■ **Task to carry out**:
The answer consists solely of the lines running from the one with "Image resolution: width=1456" through the final line below, transcribed exactly and without any pictures.

*** Exercise materials ***

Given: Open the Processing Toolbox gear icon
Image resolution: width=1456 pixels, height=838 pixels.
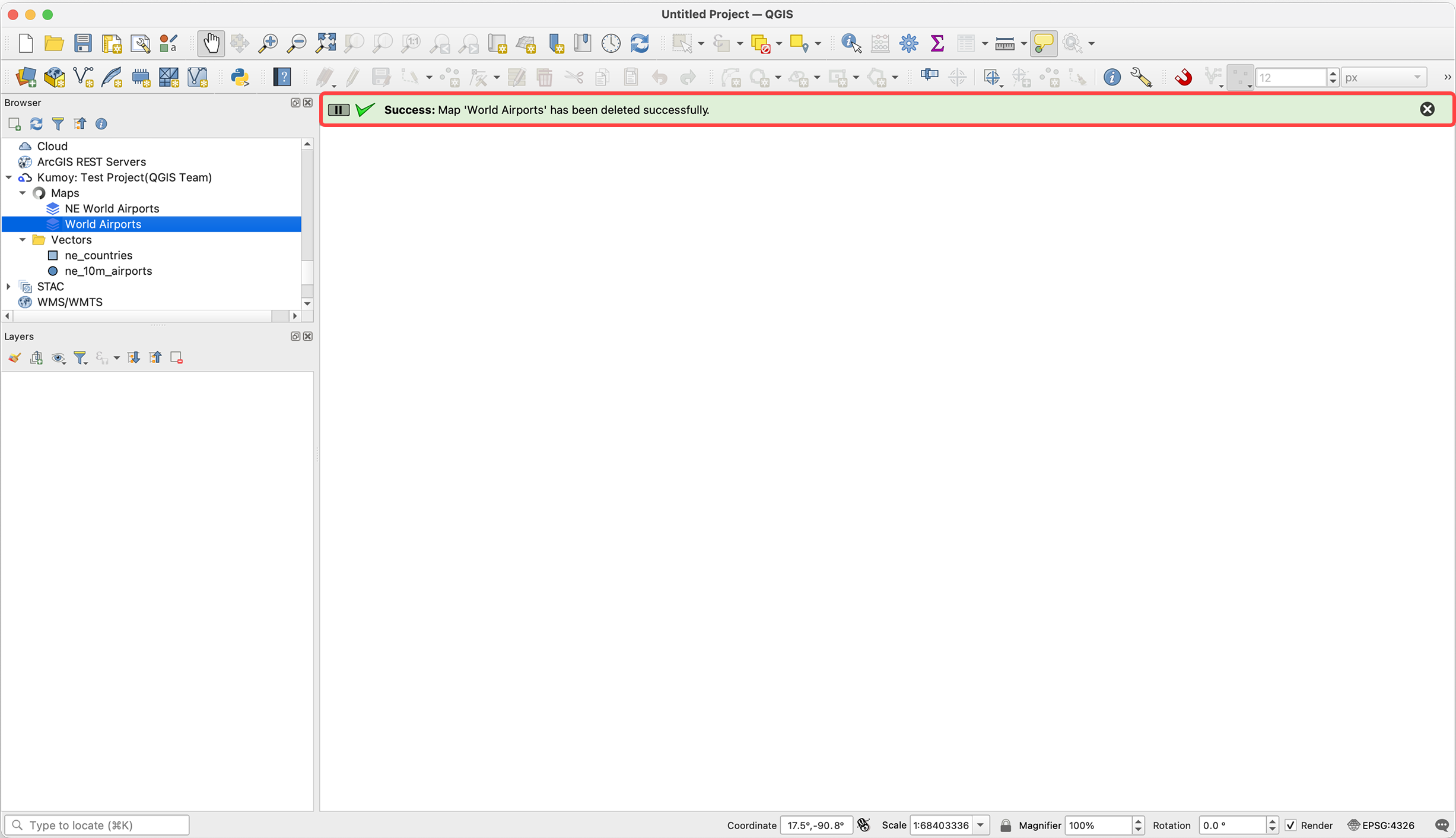Looking at the screenshot, I should (x=908, y=43).
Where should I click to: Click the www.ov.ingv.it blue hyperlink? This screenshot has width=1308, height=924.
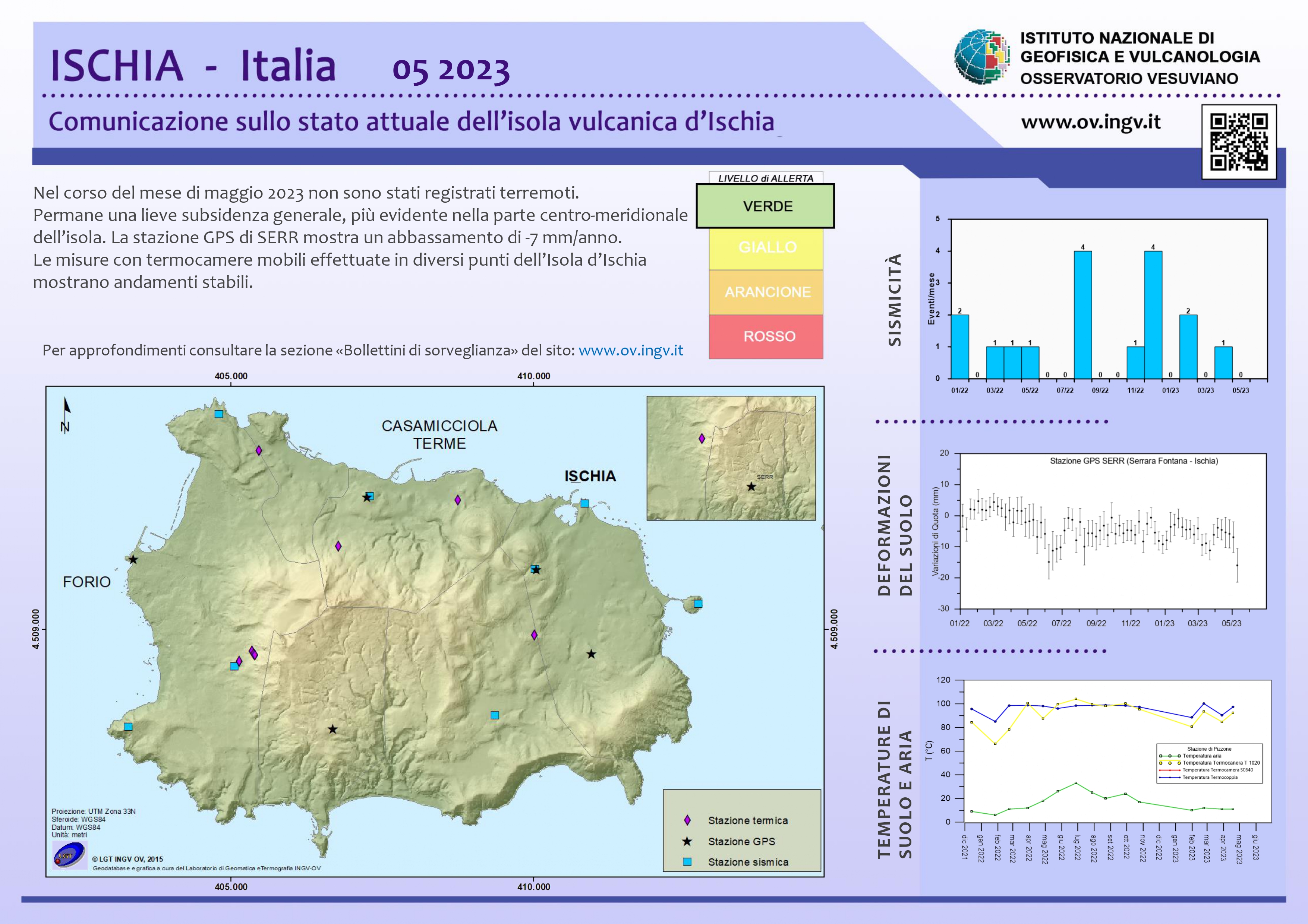click(631, 350)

*** End of Exercise materials ***

■ **Exercise result**:
Image resolution: width=1456 pixels, height=838 pixels.
Looking at the screenshot, I should (x=908, y=43).
Where should I click to: Click the www.ov.ingv.it blue hyperlink? This screenshot has width=1308, height=924.
click(631, 350)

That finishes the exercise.